The names of messages or information exchanged between devices in the embodiments of the present disclosure are for illustrative purposes only, and are not intended to limit the scope of the messages or information.

Referring to fig. 1, a flow of one embodiment of an information processing method according to the present disclosure is shown. As shown in fig. 1, the information processing method includes the steps of:

step 101, obtaining a first hidden state vector obtained by inputting information to be translated expressed by using a source language into a pre-trained first translation model, and predicting the first hidden state vector as a first probability distribution of each word in a preset vocabulary.

The first translation model here may be any machine learning model. Such as neural machine translation models, etc.

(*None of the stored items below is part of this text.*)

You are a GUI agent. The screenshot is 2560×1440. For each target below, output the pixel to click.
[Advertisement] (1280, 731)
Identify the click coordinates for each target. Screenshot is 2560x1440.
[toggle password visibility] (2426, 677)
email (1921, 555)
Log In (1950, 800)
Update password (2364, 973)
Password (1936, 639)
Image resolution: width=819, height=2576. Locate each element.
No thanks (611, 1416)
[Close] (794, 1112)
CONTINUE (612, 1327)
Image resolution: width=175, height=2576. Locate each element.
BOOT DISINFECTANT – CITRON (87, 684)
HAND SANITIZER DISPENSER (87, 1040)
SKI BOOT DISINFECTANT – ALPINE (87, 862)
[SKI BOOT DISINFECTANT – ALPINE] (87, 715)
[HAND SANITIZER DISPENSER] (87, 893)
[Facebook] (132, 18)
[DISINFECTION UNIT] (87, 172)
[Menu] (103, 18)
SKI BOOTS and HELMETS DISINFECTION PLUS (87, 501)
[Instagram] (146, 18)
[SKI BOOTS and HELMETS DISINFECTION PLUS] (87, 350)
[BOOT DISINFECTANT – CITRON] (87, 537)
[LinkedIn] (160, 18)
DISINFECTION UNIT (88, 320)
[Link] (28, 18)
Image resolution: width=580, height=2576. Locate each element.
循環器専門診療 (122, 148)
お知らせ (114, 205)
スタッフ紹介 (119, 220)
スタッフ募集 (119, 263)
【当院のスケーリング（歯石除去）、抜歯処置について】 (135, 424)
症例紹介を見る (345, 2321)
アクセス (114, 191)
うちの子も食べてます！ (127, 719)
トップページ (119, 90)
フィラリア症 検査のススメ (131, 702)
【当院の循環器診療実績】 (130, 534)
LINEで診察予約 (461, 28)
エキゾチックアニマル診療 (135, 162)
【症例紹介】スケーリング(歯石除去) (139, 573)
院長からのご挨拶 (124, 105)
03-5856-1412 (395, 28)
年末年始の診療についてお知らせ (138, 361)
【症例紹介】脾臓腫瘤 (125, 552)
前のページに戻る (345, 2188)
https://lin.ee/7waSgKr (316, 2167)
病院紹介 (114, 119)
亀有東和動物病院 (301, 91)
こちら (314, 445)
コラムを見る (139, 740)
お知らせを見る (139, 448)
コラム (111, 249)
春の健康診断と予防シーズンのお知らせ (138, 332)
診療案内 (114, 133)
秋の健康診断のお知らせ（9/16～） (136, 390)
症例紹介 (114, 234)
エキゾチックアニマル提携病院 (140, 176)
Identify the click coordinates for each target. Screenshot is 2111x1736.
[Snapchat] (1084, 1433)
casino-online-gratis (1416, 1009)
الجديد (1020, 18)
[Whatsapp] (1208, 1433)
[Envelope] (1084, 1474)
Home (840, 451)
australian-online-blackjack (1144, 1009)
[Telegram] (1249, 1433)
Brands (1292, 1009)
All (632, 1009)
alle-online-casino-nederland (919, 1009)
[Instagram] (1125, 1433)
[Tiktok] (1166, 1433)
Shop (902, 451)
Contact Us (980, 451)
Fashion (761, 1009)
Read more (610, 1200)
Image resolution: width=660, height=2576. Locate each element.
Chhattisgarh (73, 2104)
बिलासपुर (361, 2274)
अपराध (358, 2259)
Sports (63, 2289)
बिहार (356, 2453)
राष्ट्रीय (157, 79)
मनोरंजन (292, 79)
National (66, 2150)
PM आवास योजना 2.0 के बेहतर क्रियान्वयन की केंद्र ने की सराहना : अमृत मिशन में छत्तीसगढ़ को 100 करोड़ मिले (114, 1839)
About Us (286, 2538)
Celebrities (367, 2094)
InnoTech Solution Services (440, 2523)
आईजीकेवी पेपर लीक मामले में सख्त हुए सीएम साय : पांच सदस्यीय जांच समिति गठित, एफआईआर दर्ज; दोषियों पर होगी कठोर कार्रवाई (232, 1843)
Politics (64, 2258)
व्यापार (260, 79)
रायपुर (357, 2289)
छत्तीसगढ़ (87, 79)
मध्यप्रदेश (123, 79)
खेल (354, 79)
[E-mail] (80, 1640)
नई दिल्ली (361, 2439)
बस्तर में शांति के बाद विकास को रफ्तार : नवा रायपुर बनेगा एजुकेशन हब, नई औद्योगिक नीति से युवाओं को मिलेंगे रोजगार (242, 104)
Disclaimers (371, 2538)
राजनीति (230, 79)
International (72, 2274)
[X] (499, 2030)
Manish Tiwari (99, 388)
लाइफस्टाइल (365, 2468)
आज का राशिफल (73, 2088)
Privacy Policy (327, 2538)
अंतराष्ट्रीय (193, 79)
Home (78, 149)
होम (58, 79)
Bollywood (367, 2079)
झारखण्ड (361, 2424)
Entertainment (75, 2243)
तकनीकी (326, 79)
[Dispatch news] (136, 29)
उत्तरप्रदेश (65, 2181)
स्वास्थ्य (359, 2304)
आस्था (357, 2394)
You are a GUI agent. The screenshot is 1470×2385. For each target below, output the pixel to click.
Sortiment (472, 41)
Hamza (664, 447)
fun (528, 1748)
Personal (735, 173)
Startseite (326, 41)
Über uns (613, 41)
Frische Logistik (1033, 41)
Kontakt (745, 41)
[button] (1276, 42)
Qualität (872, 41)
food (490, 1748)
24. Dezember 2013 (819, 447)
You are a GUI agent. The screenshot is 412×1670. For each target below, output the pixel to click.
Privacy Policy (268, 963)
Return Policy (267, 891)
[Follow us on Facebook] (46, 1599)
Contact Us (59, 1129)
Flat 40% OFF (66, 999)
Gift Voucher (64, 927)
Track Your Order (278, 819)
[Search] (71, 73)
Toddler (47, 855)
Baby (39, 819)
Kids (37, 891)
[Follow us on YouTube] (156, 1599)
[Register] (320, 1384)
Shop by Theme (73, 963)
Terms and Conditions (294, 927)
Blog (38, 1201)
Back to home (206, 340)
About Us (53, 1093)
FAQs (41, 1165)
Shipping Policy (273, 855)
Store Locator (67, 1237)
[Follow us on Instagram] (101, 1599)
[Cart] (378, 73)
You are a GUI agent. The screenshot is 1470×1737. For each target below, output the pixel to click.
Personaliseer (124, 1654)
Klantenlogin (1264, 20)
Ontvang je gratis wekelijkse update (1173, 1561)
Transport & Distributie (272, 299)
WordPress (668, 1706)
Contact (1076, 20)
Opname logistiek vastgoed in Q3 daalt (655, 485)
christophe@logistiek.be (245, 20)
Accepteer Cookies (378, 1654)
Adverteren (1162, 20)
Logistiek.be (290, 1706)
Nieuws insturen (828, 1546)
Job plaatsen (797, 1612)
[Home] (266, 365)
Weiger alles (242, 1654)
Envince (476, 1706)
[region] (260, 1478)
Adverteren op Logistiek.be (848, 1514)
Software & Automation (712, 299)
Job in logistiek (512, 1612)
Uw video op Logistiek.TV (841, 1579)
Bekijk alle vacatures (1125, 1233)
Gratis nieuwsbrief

The first translation model may be a pre-trained model. The training for the first translation model may be supervised training and is not described in further detail herein.

The source language may be any language such as English, Chinese, French, etc. The target language may be any other language than the source language.

The information to be translated may include a word, a sentence group, etc.

After the information to be translated is input into the first translation model, the first translation model may encode the information to be translated in the source language to obtain an encoding vector. And then, transforming the coding vector to obtain a first hidden state vector corresponding to the target language. After the first hidden state vector is obtained, the first hidden state vector may be mapped to words in a predetermined vocabulary. For each word, the first translation model may calculate a probability of mapping the first hidden state vector to the word, thereby obtaining the first probability distribution.

The predetermined vocabulary of the target language may be a general vocabulary or a domain-specific vocabulary. The preset vocabulary table can be selected according to specific application scenarios.

If the input information to be translated comprises a plurality of words, the codes corresponding to the words can be numbered. For example, the three words "I", "love" and "hometown" are numbered by corresponding codes respectively. Can use h_jTo denote the coding of the above three words, j ═ 1,2,3, respectively.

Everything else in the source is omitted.